[Radiation therapists shortage in France: Organizational consequences and difficulties in deploying new missions and/or tasks delegation].

Cancer Radiother

Fédération universitaire d'oncologie radiothérapie de Méditerranée-Occitanie, institut du cancer de Montpellier (ICM), université de Montpellier, Inserm U1194 IRCM, Montpellier, France.

Published: September 2023

Purpose: Radiation therapists shortage has been evaluated at national level in France, specifically in oncology radiotherapy, in terms of: (i) organizational adaptations, (ii) impact on patients care, and (iii) difficulties in deploying new missions and/or tasks delegation.

Materials And Methods: French professional organisations representing radiation therapists - SFRO, SNRO and AFPPE - sent their members a national survey (ten questions on 32 items).

Results: From 18 November 2022 to 31 December 2022, 55 responses were received (response rate: 31%) from radiotherapy managers or department heads; 51% had a structure comprising three to five treatment rooms (receiving 500 to 1000 patients per year [36%], or 1500 to 2000 patients per year [33%]). Activities performed were intensity-modulated radiotherapy (100%), stereotaxic radiotherapy (85%), brachytherapy (40%), adaptive radiotherapy (34%). These structures described consequences in closing machine time for 25% of them (reduction of the hourly volume greater than 10% in 57%) with the following consequences in the last 6 months: (i) an extension of the period of medical care (78%), a closing of one or more accelerators (50%) and the development of moderate hypofractionation scheme or extreme hypofractionation (50%). In current functioning, linear accelerators can deliver treatments with a team of two radiation therapists per room for a short day (43%) or two to four radiation therapists per room teams for a long day (40%). During the last 6 months, there has been a 10% increase in linear accelerators operating with a single team. (ii) regarding treatment planning: 16.4% reported a decrease in the opening amplitude (less than 20% in 44% of cases, from 20 to 50% in 33 % of cases). The initial scheduling of appointments for radiotherapy sessions was carried out by radiation therapists in 84% of the departments in current functioning (0.1 to 1 FTE dedicated to this activity in 62% of the departments).
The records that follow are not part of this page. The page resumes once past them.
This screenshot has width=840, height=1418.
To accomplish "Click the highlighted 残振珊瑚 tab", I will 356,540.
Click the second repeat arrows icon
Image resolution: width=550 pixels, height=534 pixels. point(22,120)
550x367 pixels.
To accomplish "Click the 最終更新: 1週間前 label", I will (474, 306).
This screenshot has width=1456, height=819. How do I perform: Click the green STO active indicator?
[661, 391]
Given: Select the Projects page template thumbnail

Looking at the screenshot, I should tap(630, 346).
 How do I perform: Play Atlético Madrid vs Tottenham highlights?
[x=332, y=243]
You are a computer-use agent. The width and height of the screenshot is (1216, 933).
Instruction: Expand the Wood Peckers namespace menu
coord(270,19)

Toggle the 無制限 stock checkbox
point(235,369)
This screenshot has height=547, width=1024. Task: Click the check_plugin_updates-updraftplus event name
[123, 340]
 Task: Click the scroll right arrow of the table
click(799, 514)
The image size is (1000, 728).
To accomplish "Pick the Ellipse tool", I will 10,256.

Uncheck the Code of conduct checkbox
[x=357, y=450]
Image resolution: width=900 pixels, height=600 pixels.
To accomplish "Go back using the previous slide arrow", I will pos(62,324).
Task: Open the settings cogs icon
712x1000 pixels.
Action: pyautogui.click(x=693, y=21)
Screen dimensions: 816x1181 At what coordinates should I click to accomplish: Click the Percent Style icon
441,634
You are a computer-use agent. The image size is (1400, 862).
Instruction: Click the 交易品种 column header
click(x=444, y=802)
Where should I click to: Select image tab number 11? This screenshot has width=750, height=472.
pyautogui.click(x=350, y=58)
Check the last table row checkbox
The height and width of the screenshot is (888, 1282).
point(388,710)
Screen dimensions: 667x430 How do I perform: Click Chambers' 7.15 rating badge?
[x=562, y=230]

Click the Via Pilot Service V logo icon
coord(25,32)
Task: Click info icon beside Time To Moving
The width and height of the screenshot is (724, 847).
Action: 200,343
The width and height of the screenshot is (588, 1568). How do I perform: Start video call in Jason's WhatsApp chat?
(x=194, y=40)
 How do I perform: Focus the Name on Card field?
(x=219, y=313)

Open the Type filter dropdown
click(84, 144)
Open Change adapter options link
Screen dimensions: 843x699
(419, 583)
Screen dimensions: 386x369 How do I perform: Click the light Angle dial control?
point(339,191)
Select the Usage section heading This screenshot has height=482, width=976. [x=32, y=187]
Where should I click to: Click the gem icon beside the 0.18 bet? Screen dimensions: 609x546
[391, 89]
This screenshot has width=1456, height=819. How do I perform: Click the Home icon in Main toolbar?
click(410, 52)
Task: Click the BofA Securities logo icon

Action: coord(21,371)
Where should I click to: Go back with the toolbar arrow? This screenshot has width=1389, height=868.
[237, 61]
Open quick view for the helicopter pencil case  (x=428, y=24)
Over the last 6 months, there has been a clear reduction in the number of dedicated FTEs: [FTE=0.1 to 1]=-8%; [FTE=0]=+7%. (ii) Regarding tasks delegation (excluding the decree on acts and activities carried out by the radiation therapist): organ at risk delineation is partially performed by radiation therapist in 26% of the centres; caregiver support time in 78% (56% totally or 22% partially). This activity has been reduced by 42%. Seventy-five percent of departments want to develop new techniques, patient-centered approaches (44%), implement task delegation (organ at risk delineation: 58%; weekly consultations: 67%; positioning imaging validation: 71%), and 78% of departments are interested in developing advanced radiotherapy practice. However, the number of radiation therapists is considered insufficient in their implementation in 76% of cases (one to two FTE missing for 72% of structures).

Conclusion: This survey shows a significant impact of radiation therapist shortage in radiotherapy oncology care (treatment delays, access to caregiver support time, workload on treatment teams), and represents a major obstacle to the development of radiotherapy structures.